Tal vez soy solo el producto de una mente que colapsó, una mente que intenta escaparse de la realidad vivida, de los trágicos momentos cuando Rosa empezó a ser un tormento. Quería entregarle el pétalo que siempre arrancaba de las flores de Amanda, la vecina chismosa; así Rosa sabría que le pertenecían, que entendiera que su hermosura no se comparaba con la de las demás. ¿Qué hice mal? Yo la amaba, ella me amaba. Éramos felices; teníamos sexo cuando queríamos, jugábamos bruscamente y parecía que eso le causaba placer.
Subí al ascensor, oprimí el número cuatro. Desde el momento que entré sentí que algo andaba mal, ese ascensor era muy extraño, te advertía de alguna manera lo que iba a ocurrir; espere los 37 segundos más largos; baje alterado y timbre. Rosa siempre tenía la puerta abierta cuando escuchaba que me bajaba del ascensor, sabía que odiaba esperar. Cuando noté la puerta cerrada me estresé y saqué la llave de mi pantalón violentamente ¡la maldita se cayó! Estaba desesperado, mis manos temblaban y mi cara se sentía cada vez más caliente; cuando me agache a recoger la llave mi mano temblorosa no podía agarrarla del piso, decidí respirar hondo y calmarme y ahí si la pude agarrar, era como si esa puta llave tuviera personalidad.
Abrí el portón y Rosa no tenía mi jugo servido como era de costumbre. La casa estaba desordenada y olía mal, habían ratas, cucarachas, inclusive hormigas paseándose por la vajilla, no entendía como en tan sólo una mañana podía pasar eso. Cuando fui a la nevera vi una hoja con una letra bastante peculiar y una frase que para cualquiera era una nota tierna, sin embargo para mí transmitía repudio “Disfrútalo cariño”. Empecé a caminar lentamente por el pasillo, estaba lleno de basura y bichos, no quería contaminarme de todo eso. Volteé hacia la sala,estaba limpia, organizada, todo en el lugar que pertenecía, por fin un poco de paz y ahí la vi, ¡por fin, mi amada!
Mis interrogantes empezaron a solucionarse, pero no de la manera que quería. Rosa tenía el cabello un poco despelucado, sus ojos me miraban fijamente, sus manos colgaban sin hacer fuerza, su boca estaba medianamente abierta y su cara tenía un aspecto más blanco de lo normal, tenía un adorno en su cuello que salía del techo, una butaca caída y otra nota al lado que decía “Ahora sí, creo que por fin logre excitarte como querías”.

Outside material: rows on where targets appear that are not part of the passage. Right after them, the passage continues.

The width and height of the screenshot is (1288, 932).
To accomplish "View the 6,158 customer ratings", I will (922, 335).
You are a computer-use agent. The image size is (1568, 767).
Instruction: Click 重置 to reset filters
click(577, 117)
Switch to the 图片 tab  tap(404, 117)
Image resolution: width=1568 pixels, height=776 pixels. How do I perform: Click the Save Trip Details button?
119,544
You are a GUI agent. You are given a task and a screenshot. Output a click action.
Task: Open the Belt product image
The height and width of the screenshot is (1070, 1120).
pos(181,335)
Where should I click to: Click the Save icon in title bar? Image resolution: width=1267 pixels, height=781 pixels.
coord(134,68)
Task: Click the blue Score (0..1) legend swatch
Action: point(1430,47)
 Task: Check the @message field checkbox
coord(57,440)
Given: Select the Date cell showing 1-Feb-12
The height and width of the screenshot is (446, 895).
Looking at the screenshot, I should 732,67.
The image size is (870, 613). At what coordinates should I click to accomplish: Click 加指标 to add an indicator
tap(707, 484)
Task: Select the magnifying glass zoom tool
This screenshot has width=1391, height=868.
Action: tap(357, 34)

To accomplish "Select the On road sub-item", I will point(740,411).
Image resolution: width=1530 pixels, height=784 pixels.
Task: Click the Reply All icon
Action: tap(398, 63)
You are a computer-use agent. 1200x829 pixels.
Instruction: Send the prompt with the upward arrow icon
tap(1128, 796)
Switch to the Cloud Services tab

Al ver ese escenario en donde Rosa se había ahorcado, me excite ¡lo había logrado! Jugó con mi estado de ánimo, me sentí enojado, repudiado, asqueado, confuso, triste y excitado a la vez; algo inédito para mí.
Aproveche que sus ojos me miraban fijamente y empecé a masturbarme ¡fue el mayor placer que sentí en toda mi vida! vi las estrellas en frente de mis ojos como desaparecían y dejaban su reflejo; el polen alimentando las flores; los pájaros emprendiendo su canto; morí en el caos y nací en la paz.
Sin embargo mi sosiego fue interrumpido: una mano suave me tocó el hombro, tardé unos minutos para regresar del éxtasis — ¿Qué haces Fernando? Hazlo en el baño ¡Respeta!—¡Era Rosa!